Black gold (黑金 (hēi jīn)) is a term used in Taiwan to refer to political corruption, underworld politics and political violence. The term refers to the obtaining of money (the "gold") through a dark, secretive, and corrupt method ("black", an adjective in Chinese that also means illegal or illicit).

==Kuomintang==
The Kuomintang (KMT; Chinese Nationalist Party) has frequently been criticized in Taiwan for its connections to gangsters and black gold. The party has had a long association with underground societies, and its founder Sun Yat-sen had joined the Triads to gain support for the Republican Revolution. In its early years, the KMT relied on support from organized crime, gangs, and unions and clan organizations with criminal ties in its efforts to consolidate power in war-torn post-imperial China. As a result, the party made concessions to local "crime bosses", such as the notorious Du Yuesheng in Shanghai, who were well-connected with its longtime leader, Chiang Kai-shek. During the Shanghai massacre of 1927, the KMT employed the Green Gang to exterminate suspected communists; the Green Gang also happened to be a major financial supporter of Chiang Kai-shek.

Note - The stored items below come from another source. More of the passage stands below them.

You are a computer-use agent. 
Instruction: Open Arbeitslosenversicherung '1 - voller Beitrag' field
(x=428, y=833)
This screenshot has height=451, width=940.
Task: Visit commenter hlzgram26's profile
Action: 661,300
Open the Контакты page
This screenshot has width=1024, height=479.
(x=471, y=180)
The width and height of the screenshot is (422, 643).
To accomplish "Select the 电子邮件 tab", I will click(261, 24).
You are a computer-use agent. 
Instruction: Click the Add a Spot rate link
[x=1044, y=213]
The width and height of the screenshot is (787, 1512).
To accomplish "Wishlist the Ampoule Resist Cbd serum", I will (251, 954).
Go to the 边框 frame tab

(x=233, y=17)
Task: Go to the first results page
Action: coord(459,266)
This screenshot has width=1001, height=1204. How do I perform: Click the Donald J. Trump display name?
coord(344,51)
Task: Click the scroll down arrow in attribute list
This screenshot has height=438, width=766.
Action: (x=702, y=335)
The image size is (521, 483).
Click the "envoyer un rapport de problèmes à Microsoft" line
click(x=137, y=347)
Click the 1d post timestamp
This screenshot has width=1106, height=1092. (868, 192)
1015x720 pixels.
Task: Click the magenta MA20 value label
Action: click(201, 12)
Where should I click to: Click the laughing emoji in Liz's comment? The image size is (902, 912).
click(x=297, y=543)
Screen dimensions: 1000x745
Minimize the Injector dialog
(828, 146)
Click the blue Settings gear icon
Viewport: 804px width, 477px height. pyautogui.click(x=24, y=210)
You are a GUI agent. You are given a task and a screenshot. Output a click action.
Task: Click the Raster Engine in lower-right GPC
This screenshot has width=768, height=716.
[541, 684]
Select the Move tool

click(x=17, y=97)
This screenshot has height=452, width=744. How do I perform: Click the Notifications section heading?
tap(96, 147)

The KMT's relationships with such organizations are believed to persist. KMT fled to Taiwan following the Chinese Civil War. As Minister of Justice from 1993 to 1996, former Taipei mayor and KMT Party Chairman Ma Ying-jeou is credited with attempts to fight black gold corruption and bring KMT out of corruption, and his removal from office by the KMT was widely attributed to him being too effective at fighting black gold.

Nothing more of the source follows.